Having a dream is important. However, even more important is a realistic understanding of all that that goes along with your pursuit. Yes, there are great joys that came with pursuing my dream, but there were also great sacrifices. The missing of important family holidays or special occasions, the impossible task of singing with laryngitis, the double show days when you are already fighting a fever, the constant judgement and public nature of your dream, and that only mentions a few. The point is not to be negative or to try and convince myself that I’ve made the correct decision, but to be honest and fair both to my old pursuit, and to my present decision to have a more ‘ordinary’ life.

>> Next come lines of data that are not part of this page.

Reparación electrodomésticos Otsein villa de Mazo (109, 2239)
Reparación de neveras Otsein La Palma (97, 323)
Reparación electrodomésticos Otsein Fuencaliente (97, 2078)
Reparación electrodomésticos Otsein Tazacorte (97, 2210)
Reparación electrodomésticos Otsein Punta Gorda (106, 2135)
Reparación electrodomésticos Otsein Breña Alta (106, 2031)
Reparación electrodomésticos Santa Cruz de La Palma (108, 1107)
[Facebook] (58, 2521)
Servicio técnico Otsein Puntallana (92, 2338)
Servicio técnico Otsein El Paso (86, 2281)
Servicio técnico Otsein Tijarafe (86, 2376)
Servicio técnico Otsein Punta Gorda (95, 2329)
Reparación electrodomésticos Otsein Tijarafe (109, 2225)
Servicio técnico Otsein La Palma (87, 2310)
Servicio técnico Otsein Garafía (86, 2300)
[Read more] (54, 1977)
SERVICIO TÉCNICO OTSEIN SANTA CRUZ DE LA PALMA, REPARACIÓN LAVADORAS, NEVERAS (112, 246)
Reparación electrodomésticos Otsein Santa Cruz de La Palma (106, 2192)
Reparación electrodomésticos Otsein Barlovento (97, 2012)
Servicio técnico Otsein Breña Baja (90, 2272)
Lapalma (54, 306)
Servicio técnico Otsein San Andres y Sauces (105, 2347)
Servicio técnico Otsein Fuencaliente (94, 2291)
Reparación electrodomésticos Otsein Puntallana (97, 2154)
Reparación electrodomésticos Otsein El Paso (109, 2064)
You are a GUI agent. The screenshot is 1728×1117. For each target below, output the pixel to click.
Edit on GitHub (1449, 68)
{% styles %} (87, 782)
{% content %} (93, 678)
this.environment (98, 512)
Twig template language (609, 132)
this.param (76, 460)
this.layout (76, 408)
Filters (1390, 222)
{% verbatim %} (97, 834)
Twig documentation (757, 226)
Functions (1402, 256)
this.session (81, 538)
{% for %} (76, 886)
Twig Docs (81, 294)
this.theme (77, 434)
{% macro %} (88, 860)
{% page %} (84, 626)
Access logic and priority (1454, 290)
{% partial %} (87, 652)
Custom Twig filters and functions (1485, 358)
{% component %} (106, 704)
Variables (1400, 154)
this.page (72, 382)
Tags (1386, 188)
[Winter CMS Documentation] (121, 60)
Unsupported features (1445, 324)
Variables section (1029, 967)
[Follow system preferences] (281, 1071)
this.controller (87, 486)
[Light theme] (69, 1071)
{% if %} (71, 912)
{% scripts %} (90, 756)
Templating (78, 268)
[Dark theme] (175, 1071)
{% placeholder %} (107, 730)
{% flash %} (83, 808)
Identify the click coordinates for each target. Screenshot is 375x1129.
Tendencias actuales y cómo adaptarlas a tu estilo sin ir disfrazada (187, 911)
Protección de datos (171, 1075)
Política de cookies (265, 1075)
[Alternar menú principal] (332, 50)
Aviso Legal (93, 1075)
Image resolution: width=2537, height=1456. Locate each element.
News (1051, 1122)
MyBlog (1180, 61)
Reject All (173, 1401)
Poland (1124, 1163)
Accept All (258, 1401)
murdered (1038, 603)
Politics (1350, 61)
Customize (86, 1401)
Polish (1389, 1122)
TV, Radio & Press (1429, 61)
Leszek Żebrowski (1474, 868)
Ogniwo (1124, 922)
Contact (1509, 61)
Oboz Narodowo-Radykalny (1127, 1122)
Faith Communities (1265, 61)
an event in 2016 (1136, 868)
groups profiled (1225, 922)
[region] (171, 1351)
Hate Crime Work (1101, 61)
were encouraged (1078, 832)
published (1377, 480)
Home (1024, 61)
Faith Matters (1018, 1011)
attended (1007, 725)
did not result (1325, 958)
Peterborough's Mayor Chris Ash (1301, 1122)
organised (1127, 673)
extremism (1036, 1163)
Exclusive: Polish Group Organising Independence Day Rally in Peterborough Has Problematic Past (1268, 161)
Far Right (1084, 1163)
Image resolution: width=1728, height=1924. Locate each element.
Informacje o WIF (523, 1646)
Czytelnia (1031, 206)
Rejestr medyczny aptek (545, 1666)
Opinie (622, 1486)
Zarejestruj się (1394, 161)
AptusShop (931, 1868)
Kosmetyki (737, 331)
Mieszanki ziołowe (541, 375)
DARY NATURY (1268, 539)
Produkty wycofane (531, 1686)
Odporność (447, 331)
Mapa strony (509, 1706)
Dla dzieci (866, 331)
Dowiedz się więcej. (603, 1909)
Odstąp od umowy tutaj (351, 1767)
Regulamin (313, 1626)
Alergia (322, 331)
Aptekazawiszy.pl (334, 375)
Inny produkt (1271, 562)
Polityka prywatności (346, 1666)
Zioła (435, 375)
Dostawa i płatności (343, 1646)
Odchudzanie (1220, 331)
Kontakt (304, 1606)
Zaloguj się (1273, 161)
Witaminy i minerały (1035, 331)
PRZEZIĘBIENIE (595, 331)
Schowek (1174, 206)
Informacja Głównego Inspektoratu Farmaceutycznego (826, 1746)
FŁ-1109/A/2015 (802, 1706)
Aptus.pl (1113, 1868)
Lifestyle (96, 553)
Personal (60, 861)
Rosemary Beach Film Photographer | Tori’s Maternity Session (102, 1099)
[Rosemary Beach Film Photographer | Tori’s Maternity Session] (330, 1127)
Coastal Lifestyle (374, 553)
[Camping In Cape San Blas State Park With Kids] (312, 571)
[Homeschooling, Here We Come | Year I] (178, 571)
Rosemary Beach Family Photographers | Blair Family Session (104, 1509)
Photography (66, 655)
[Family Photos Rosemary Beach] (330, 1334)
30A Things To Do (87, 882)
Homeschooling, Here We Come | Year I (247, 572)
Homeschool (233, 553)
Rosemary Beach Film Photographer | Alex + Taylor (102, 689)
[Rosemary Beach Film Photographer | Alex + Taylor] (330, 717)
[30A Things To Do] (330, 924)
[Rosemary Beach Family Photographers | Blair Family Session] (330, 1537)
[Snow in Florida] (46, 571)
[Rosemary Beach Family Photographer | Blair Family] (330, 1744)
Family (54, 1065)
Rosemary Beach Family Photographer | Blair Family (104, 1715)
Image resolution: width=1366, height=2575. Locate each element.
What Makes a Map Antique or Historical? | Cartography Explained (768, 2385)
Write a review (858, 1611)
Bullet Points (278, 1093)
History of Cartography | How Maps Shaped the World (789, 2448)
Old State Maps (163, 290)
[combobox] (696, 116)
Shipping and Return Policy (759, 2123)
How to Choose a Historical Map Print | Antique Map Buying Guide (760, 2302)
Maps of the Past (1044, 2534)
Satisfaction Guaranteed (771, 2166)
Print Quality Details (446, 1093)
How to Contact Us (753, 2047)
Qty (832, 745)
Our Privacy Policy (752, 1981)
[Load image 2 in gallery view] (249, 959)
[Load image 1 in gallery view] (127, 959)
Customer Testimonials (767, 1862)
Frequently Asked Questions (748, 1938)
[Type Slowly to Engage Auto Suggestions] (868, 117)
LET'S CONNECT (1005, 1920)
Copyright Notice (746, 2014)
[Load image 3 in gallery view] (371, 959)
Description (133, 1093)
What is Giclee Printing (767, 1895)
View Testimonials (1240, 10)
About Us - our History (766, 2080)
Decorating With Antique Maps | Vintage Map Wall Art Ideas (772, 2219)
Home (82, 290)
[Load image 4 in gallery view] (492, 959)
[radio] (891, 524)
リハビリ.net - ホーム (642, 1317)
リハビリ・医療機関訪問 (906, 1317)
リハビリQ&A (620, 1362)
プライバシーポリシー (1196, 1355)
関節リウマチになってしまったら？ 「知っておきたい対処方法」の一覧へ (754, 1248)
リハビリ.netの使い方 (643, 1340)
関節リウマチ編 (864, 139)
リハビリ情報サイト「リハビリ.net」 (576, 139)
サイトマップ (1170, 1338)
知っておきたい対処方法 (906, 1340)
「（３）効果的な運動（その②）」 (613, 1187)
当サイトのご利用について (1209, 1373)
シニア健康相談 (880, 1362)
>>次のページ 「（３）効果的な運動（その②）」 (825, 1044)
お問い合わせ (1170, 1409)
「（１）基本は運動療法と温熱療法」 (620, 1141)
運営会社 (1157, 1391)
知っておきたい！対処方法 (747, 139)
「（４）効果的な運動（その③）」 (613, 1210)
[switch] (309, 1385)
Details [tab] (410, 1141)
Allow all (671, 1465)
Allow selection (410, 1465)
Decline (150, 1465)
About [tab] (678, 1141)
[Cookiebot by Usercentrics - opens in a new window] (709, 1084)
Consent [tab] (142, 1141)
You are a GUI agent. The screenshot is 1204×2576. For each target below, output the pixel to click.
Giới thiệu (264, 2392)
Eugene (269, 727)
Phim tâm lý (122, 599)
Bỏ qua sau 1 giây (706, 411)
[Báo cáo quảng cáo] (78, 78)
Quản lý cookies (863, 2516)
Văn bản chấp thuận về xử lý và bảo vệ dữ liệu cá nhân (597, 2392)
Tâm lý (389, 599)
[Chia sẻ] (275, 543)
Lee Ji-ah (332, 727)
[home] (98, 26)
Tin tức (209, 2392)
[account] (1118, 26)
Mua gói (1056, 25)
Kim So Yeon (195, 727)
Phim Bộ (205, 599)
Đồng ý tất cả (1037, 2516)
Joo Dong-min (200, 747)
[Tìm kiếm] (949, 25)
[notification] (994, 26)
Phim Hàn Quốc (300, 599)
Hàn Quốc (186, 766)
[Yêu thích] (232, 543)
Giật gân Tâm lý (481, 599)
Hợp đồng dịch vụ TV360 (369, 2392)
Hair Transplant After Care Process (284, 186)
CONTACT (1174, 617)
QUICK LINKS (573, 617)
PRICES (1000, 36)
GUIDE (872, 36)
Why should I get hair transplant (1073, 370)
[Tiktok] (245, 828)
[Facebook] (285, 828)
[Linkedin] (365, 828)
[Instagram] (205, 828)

Perhaps one thing hit me the hardest yesterday as I ran and reflected on my past couple of years: if I hadn’t chosen to step away for awhile, I would be a different person than I am now. My choices, my pursuits, my goals, have changed, and that in turn, has changed me. Then I realized that if I wish away my current life for an imaginary substitute, I am really saying that I would prefer to be someone else, rather than who I am right here. Right now. The trouble with that thinking? It’s an abyss. And endless blackhold of ‘what if’s’ and ‘maybe’s’, which can lead you nowhere, FAST.
Do I question my decision to step away from my career? Yes. Almost every day. I miss getting to belt out a musical theatre show stopper, while raising my hands high above my head; I even miss the big musical PUNCH emphasizing the end of a number (a cadence 🙂 ), imploring the audience to respond; I miss having a vision of a number or scene, and seeing it come alive in front of me. But if I was THERE right now, instead of HERE, I wouldn’t be me. I wouldn’t get to sit here and write, listening to my kids watch How to Train Your Dragon 2 in the background; I wouldn’t be hearing my husband’s heavy sighs as he works on something for Sunday morning.
It might not be the ‘perfect’ life, with all of my original dreams and aspirations fulfilled, but in a way, I now have a NEW dream, which may be less glamorous, but DOES have it’s payoffs! I just got a huge hug, a zillion kisses and a dreamy eyed “I love you, Mom” from my (newly six year old) baby girl. How’s that for a showstopper?!